5.2. Antibacterial Activity Testing—Determination of Minimum Inhibitory Concentration (MIC) and Minimum Bactericidal Concentration (MBC)

Samples of each of these chemical compounds were reconstituted into an appropriate volume of DMSO to achieve a final concentration of 10 mg/mL. MIC values for these compounds was determined by two-fold broth microdilution in 96-well microtiter plates. Briefly, overnight cultures of Escherichia coli ATCC 25922, Escherichia coli 4, MRSA ATCC 43300 and MRSA 06/04 (see Table S1 for further information about the isolates) were diluted in sterilised PBS to approximately 10⁵ CFU/mL. Aliquots of 5 µL were then transferred to separate wells in a 96-well plate that contained 100 µL of each compound at varying concentrations (ranging from 100–0.195 μg/mL) prepared from two-fold serial dilutions in Mueller-Hinton (MH) broth. Plates were incubated at 37 °C for 18 h using an Omnilog^® automated incubator (Biolog Inc.;21124 Cabot Boulevard, Hayward, CA 94545, USA) and MIC values recorded.
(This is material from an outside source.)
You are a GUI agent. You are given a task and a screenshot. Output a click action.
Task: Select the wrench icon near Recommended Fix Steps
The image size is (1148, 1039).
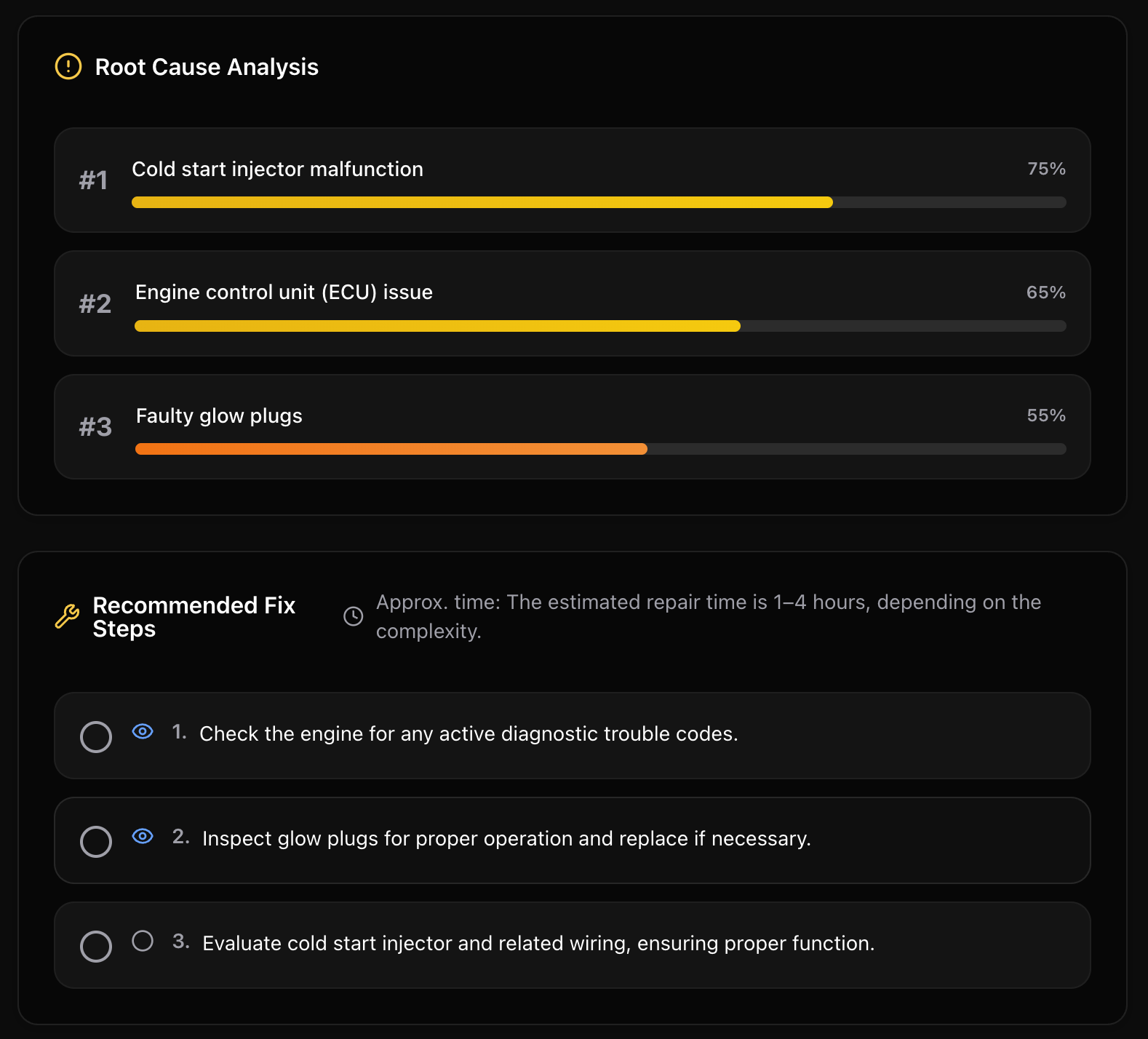[69, 616]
Determination of the MBC values for all compounds tested above was performed in MH broth media. Again, 5µL were collected from the MICs 96-well plates (above) and re-inoculated into fresh sterile 96-well plates containing fresh MH. Plates were incubated under the same conditions mentioned above. The assay was performed in triplicate for each compound. (see Table S1 for UCD Centre for Food Safety strains used for determination of antibacterial activity and Table S2 for Antibacterial activity of compounds tested – MIC and MBC results (triplicates)).